Stored data
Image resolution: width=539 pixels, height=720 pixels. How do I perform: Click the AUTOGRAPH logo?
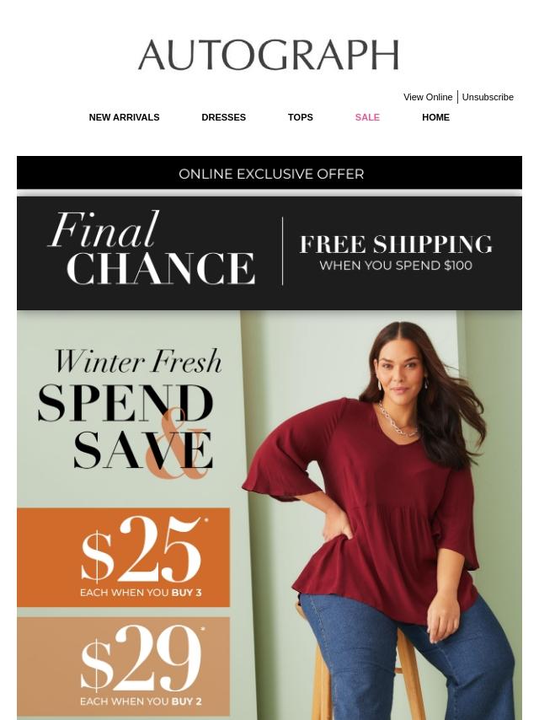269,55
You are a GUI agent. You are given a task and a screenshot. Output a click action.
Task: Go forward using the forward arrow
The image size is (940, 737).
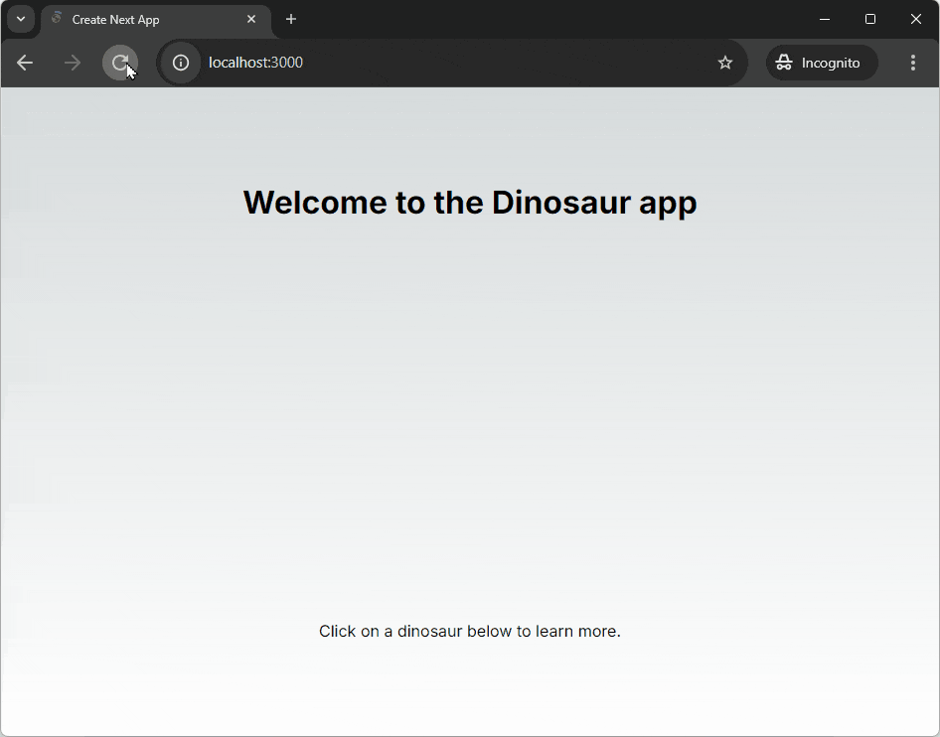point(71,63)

...

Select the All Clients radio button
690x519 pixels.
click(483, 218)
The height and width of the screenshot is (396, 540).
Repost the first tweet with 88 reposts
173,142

**Exercise instructions:** Every line of the entries that includes "screenshot" must be copied into the answer.

**Response to this exercise:**
You are a GUI agent. You are given a task and a screenshot. Output a click action.
The height and width of the screenshot is (396, 540).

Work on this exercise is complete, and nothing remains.